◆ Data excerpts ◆
↓↓↓

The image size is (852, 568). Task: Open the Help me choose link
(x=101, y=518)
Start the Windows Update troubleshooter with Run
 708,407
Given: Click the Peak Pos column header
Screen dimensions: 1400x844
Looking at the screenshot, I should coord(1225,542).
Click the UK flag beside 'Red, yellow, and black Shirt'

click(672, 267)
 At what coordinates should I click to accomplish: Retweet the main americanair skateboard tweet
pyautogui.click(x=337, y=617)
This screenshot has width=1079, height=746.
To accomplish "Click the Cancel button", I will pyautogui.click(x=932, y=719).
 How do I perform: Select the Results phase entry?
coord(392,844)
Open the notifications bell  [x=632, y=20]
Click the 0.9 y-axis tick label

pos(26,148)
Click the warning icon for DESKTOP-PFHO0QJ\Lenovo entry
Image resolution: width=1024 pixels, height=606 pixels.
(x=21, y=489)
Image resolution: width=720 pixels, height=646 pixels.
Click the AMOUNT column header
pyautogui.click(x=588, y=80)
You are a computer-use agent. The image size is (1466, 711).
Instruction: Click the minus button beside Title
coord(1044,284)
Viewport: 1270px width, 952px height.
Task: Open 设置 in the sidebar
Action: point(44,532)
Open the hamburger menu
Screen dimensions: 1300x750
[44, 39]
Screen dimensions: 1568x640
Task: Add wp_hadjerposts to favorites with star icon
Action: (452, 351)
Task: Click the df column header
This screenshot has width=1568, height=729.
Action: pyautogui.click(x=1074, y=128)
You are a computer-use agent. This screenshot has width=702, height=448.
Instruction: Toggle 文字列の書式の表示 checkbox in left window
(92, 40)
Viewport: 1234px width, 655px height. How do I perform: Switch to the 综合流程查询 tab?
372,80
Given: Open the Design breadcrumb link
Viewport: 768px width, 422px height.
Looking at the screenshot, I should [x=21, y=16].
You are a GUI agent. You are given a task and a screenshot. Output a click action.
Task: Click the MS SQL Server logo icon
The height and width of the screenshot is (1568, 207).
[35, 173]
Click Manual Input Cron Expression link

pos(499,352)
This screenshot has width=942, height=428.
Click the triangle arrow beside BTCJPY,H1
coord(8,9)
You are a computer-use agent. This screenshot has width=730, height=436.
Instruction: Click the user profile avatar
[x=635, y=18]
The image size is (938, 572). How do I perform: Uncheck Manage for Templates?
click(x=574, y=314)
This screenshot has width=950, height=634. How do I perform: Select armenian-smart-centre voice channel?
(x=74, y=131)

↑↑↑

◆ Task ◆
From the data above, report how many lines include the string "agent". The number alone will do.

◆ Solution ◆
4